PASSAGE:
::::
Sealed Sender removes the sender's identity from the packet envelope but does not hide the recipient or the timing — a global observer (or the server itself) can still reconstruct the graph. Signal the organization necessarily operates the central server, which is a metadata concentration point by construction.
Signal also has no protocol-level sender authentication. Anyone who holds a session key can send a message; there is no zero-knowledge proof that ties a message to a long-term identity without revealing that identity. Authentication is implicit in the key agreement, not an explicit, verifiable claim.
How Tessera differs
Tessera treats metadata as a first-class secret. Four mechanisms combine to hide the social graph:
- Differentially-private cover traffic. Each node emits calibrated noise so a global observer cannot distinguish a real delivery from a cover message beyond an (ε,δ) bound.
- Per-recipient blinded pseudonyms. A sender appears under Y′ = Y + t·G, where t = H(seed ‖ session_id) mod q. Different recipients see different, unlinkable pseudonyms for the same sender.
- ZK sender authentication. A Schnorr / Fiat–Shamir proof lets a sender prove knowledge of their secret key to a recipient without revealing the key or the long-term identity behind the blind.
- Decentralized bucketed broadcast. Messages are routed by bucket and Bloom fingerprint over a P2P gossip network; no single node observes the full routing graph.
::::
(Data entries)

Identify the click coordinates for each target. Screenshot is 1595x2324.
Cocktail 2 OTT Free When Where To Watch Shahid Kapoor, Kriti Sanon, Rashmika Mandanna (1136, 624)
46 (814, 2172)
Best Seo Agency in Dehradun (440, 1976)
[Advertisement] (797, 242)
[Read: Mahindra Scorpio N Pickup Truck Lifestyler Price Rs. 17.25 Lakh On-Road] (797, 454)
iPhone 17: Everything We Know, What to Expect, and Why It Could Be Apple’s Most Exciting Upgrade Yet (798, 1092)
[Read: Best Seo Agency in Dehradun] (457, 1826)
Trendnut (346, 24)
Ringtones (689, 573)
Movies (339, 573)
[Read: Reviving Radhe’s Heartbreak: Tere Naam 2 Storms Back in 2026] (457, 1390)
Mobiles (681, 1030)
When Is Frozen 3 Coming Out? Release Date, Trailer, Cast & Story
::::
THE TASK:
Copy the entire passage comparing Signal and Tessera above word for word.

EXERCISE OUTPUT:
Sealed Sender removes the sender's identity from the packet envelope but does not hide the recipient or the timing — a global observer (or the server itself) can still reconstruct the graph. Signal the organization necessarily operates the central server, which is a metadata concentration point by construction.
Signal also has no protocol-level sender authentication. Anyone who holds a session key can send a message; there is no zero-knowledge proof that ties a message to a long-term identity without revealing that identity. Authentication is implicit in the key agreement, not an explicit, verifiable claim.
How Tessera differs
Tessera treats metadata as a first-class secret. Four mechanisms combine to hide the social graph:
- Differentially-private cover traffic. Each node emits calibrated noise so a global observer cannot distinguish a real delivery from a cover message beyond an (ε,δ) bound.
- Per-recipient blinded pseudonyms. A sender appears under Y′ = Y + t·G, where t = H(seed ‖ session_id) mod q. Different recipients see different, unlinkable pseudonyms for the same sender.
- ZK sender authentication. A Schnorr / Fiat–Shamir proof lets a sender prove knowledge of their secret key to a recipient without revealing the key or the long-term identity behind the blind.
- Decentralized bucketed broadcast. Messages are routed by bucket and Bloom fingerprint over a P2P gossip network; no single node observes the full routing graph.